* EXERCISE GOAL *
In the entries that follow, locate the line with "This screenshot has height=841, width=1280.", then restate that line and all later lines exactly as they appear, leaving pictures out.

Stored data entries:
-.-.-

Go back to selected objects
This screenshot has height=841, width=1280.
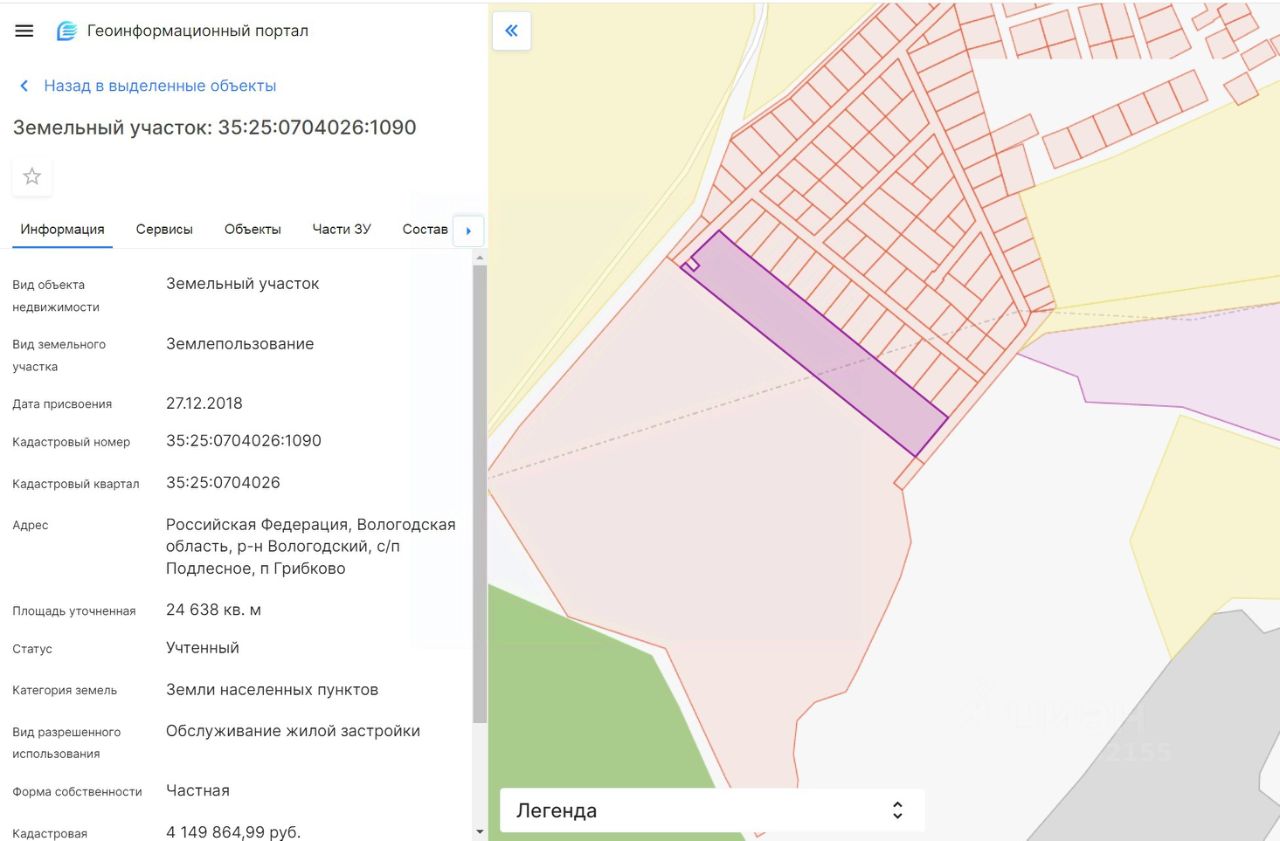pyautogui.click(x=160, y=86)
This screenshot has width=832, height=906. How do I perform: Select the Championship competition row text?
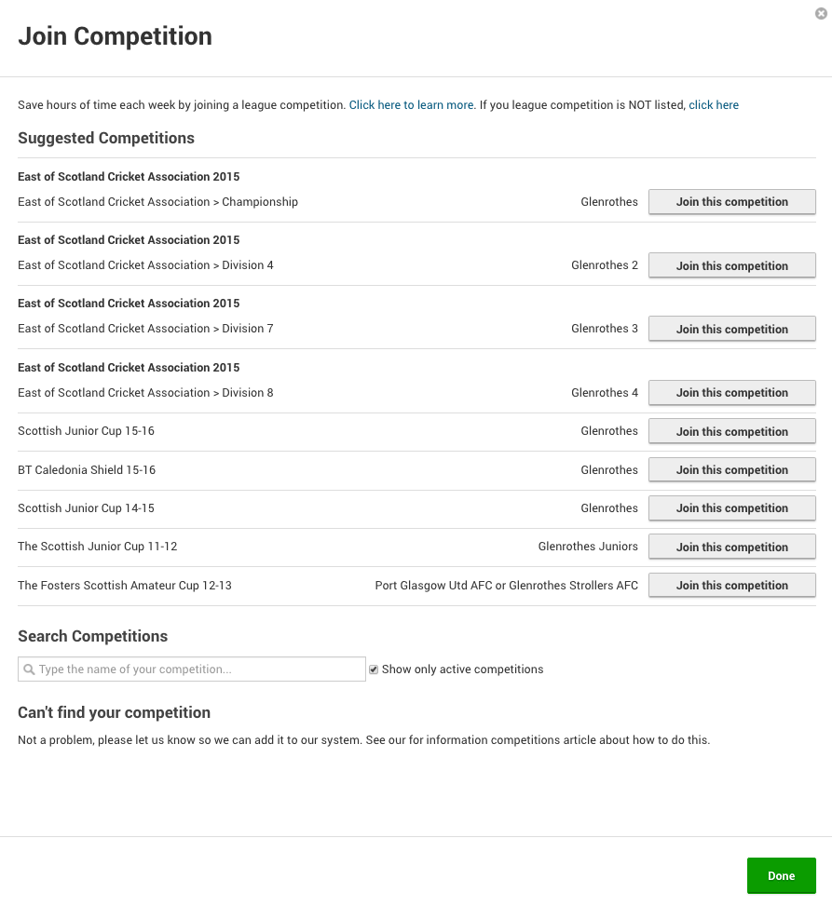pyautogui.click(x=158, y=202)
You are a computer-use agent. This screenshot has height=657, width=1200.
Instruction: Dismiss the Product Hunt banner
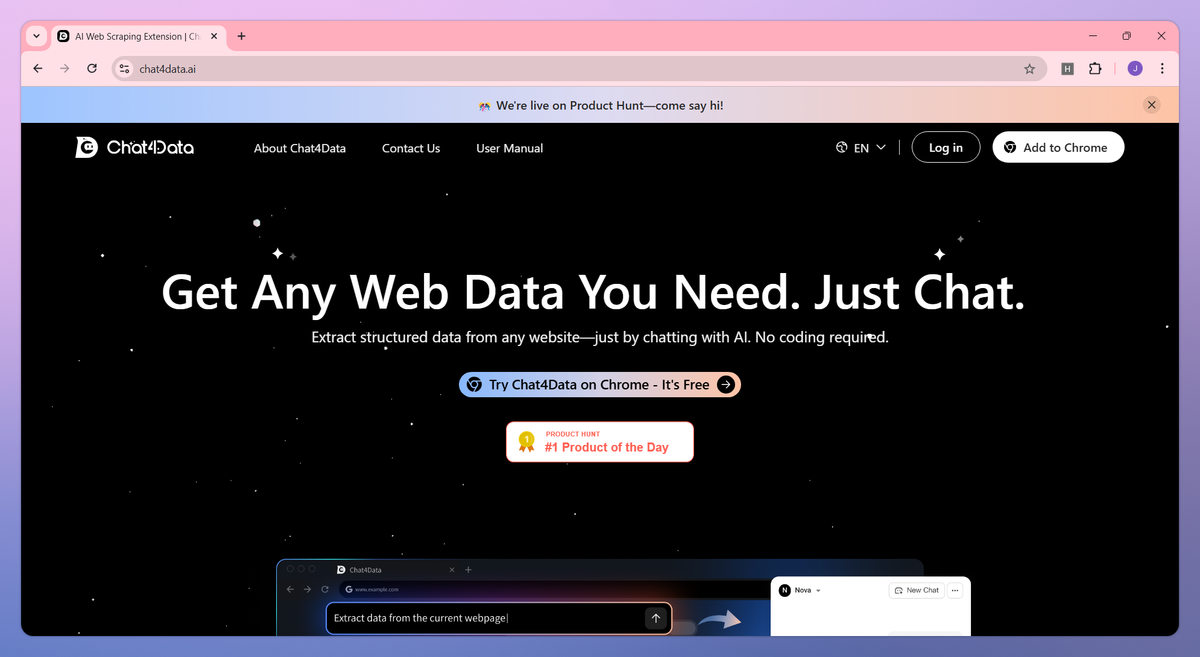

-.-.-

* RESPONSE BOX *
This screenshot has height=841, width=1280.
pyautogui.click(x=160, y=86)
This screenshot has width=832, height=906. How do I perform: Select the Championship competition row text?
pyautogui.click(x=158, y=202)
You are a computer-use agent. This screenshot has height=657, width=1200.
Instruction: Dismiss the Product Hunt banner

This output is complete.